For a brief period in 1999 and 2000, telcos bought more network equipment than enterprises. Reacting to this one-time event, networking companies anxiously positioned themselves as "carrier-class", thinking the road to prosperity was paved with large service provider contracts. In reality, however, CLECs accounts were mostly buying vendor financed equipment; RBOCs and major IXCs weren't buying if they didn't see a familiar logo on the hardware. And, furthermore, in chasing elusive carrier sales, many suppliers neglected to address the needs of enterprise customers, many of which possessed significant capital budgets and had demonstrated a real need for high bandwidth and optical equipment. Today, Fibre Channel, Ethernet, and WDM vendors have carved out niches unmet by Cisco, while the carrier market is still a handful of major buyers dealing with the same vendors they used before, during, and after the boom.
For today's networking vendor, the enterprise is clearly the place to be.
The press attention on carrier networking has obscured some technologies' true enterprise applications. Nowhere has this distortion been more twisted than the WDM market. WDM suppliers have invested significant R&D in addressing Telco requirements, but in fact, sales to enterprises over the past three years have exceeded sales to service providers.Back in 2001 and 2002, when carriers abruptly halted DWDM implementations in their long-haul networks, the market's attention shifted to the story about a supposed rapidly growing metro market for DWDM. However, while very few major LECs and PTTs were cutting large purchase orders for WDM products, large enterprises were embracing both Dense and Coarse WDM for "metro" applications. In fact, much of the service provider interest in WDM has been to build private MANs for large enterprise clients, and not for the inter-office core.
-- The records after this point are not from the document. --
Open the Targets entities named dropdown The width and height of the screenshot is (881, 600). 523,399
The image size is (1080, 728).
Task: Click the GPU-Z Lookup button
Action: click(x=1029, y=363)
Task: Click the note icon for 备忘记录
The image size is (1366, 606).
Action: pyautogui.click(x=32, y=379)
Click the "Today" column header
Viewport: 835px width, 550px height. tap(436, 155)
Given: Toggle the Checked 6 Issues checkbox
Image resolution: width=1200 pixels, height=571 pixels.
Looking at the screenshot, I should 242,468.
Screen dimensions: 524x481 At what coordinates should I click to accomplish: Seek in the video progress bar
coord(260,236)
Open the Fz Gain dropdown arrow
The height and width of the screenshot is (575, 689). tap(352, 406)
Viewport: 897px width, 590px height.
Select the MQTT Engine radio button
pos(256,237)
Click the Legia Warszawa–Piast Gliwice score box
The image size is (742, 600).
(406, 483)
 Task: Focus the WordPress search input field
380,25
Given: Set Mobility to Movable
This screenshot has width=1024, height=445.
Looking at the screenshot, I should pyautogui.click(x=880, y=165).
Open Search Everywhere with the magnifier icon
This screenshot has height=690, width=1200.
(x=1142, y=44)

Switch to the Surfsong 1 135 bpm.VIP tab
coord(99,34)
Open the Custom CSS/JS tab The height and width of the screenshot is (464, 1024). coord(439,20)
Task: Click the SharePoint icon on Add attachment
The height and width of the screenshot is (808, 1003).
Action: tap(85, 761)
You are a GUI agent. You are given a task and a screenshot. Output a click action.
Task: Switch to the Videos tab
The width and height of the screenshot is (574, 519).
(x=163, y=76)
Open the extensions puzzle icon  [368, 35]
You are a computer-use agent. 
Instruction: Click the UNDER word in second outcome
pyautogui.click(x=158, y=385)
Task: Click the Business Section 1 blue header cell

Fibre Channel is another promising enterprise technology. While SANs are often associated with disaster recovery and backup, rapid data retrieval for financial trading is sustaining much of the market's growth (as well as that of WDM). Connecting PCs and servers to LANs, MANs and WANs was the catalyst for networking growth in the 90's. In this decade, those PCs and servers are now generating a greater number of transactions and overwhelming networks with inadequate storage capacity. Fibre Channel has proven to be the protocol best suited for SANs.
GigE and 10GigE have been, and will continue to be corporate technologies, contrary to persistent wishful thinking that carriers will move their networks to Ethernet. Where telcos are using Ethernet, it is to support enterprise customers who use it for LAN extension, and not for metro core applications where SONET/SDH dominates. Furthermore, long reach equipment sales will remain slow due to the higher optics costs associated with the 1550nm and 1310nm port types. Short reach and clustered environments dominate current 10Gig shipments, a trend that will benefit the new 10Gig over Copper standard.